» SUPPLIED DATA
________

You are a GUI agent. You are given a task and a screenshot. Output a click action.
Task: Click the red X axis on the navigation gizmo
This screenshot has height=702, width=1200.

________

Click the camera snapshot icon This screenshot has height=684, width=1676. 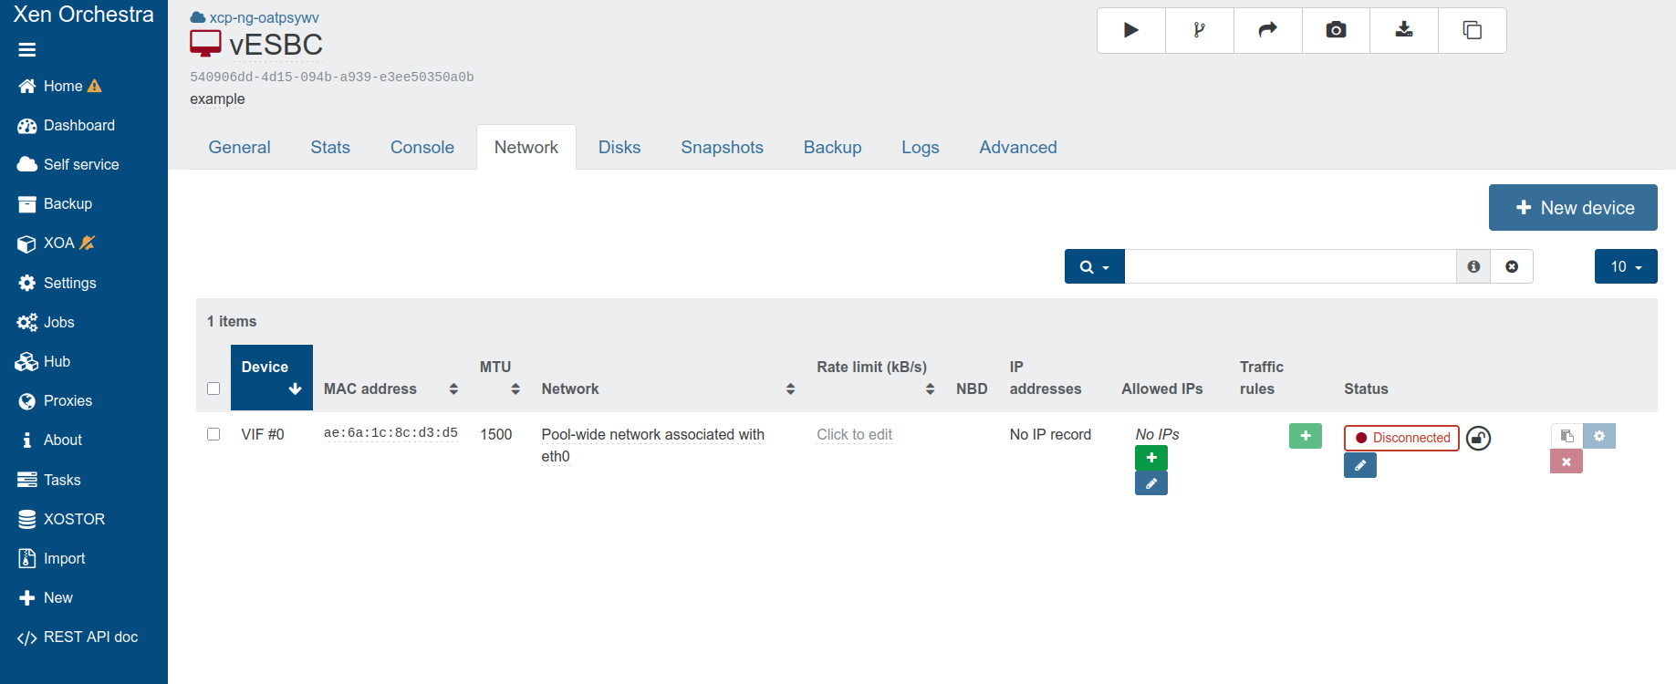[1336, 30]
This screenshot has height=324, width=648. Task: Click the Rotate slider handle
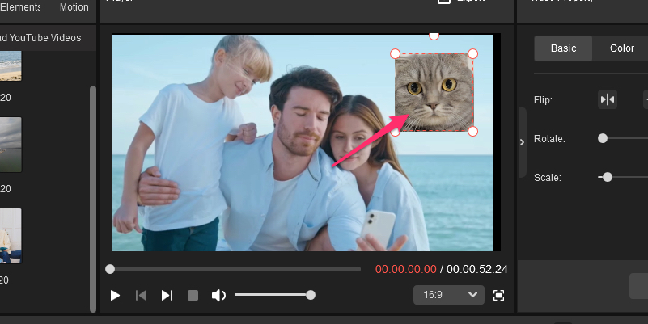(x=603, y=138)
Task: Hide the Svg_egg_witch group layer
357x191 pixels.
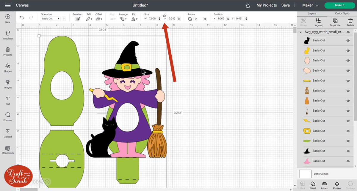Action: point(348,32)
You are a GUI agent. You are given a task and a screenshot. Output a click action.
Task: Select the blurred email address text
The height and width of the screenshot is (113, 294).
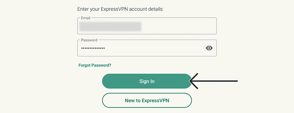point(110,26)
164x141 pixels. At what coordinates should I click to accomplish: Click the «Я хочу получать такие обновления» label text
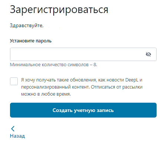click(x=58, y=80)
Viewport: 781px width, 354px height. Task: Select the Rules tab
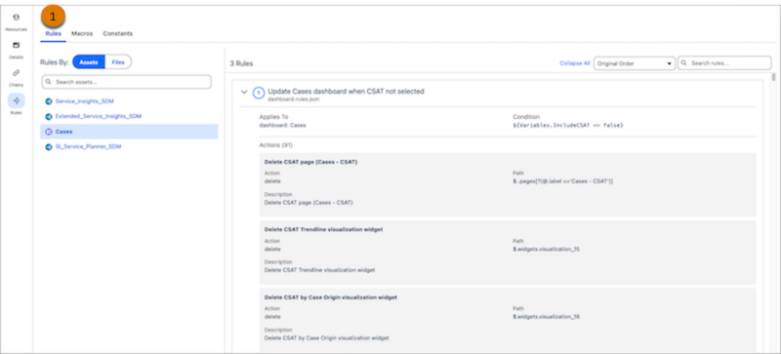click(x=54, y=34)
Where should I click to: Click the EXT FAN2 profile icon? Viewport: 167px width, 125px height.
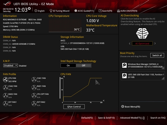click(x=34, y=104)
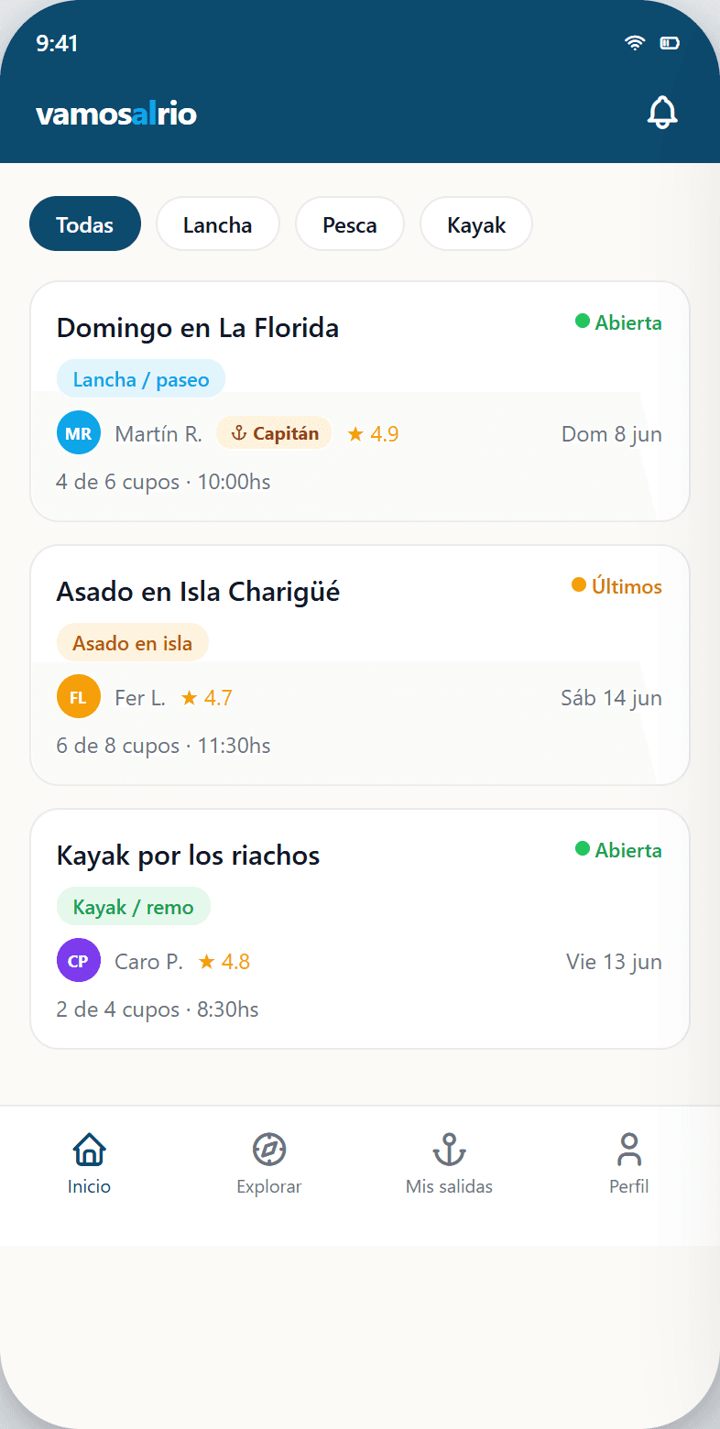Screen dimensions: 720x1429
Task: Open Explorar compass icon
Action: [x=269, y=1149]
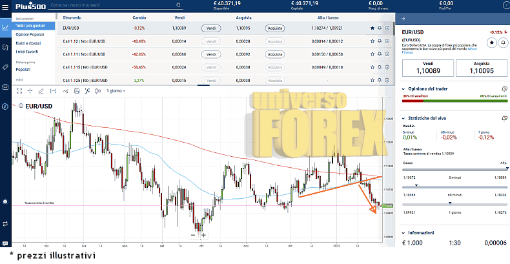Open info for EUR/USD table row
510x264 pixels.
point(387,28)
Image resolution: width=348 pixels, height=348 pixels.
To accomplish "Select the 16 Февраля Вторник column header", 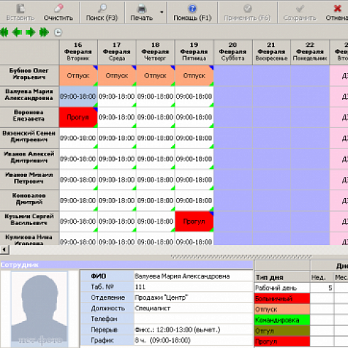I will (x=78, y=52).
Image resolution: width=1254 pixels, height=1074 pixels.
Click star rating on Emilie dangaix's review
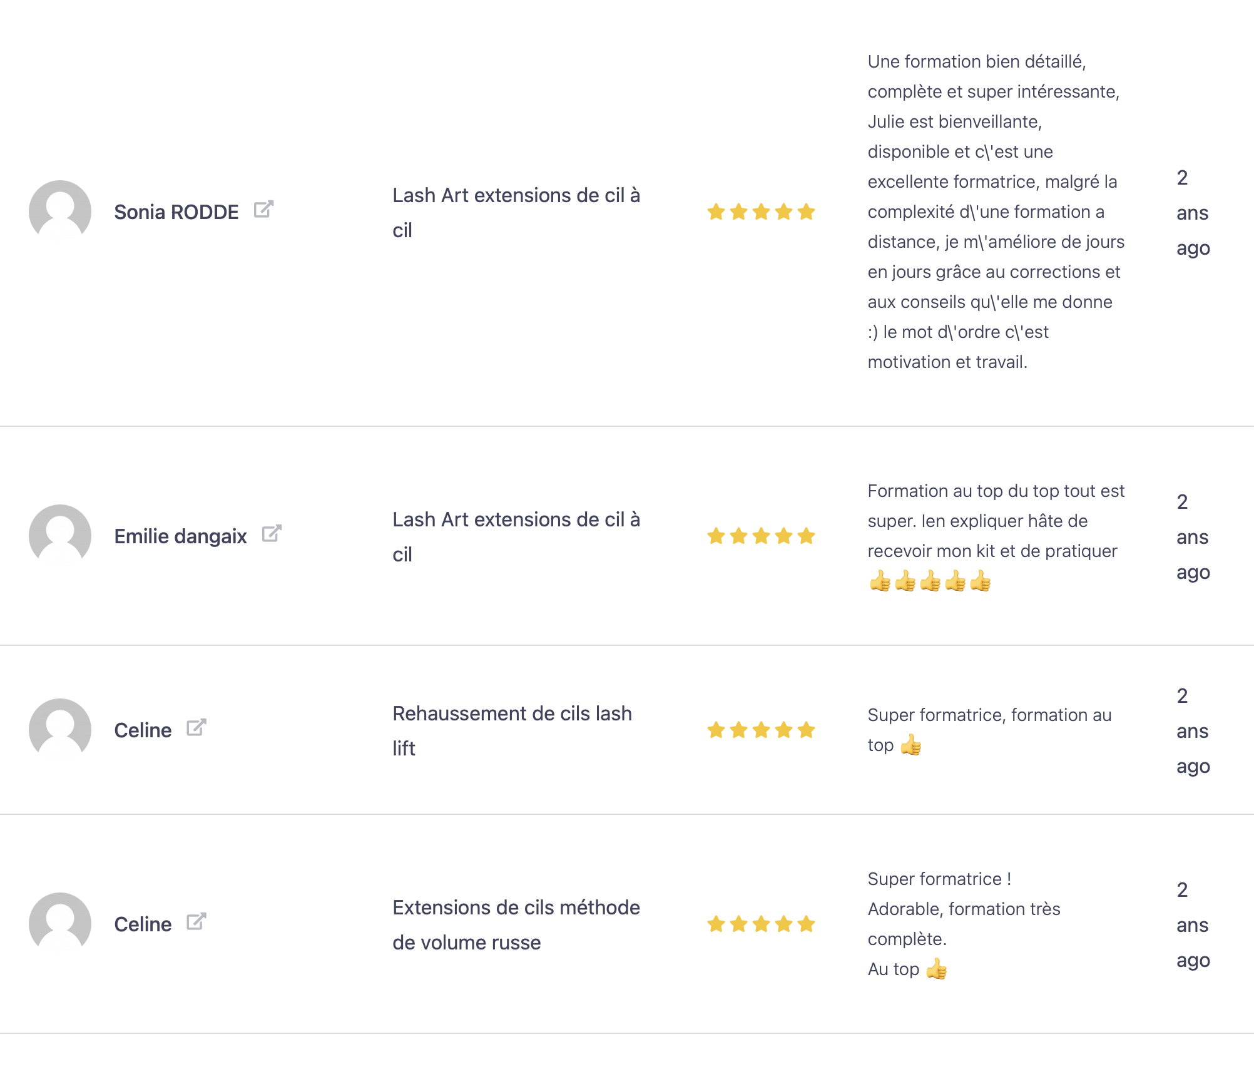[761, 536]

________

» YOUR TASK
Within the listing above, extract exactly the lines from the line with "Task: Click the red" to the line with "This screenshot has height=702, width=1200.", the two named lines included, and no others.

» WRITTEN SOLUTION
Task: Click the red X axis on the navigation gizmo
This screenshot has height=702, width=1200.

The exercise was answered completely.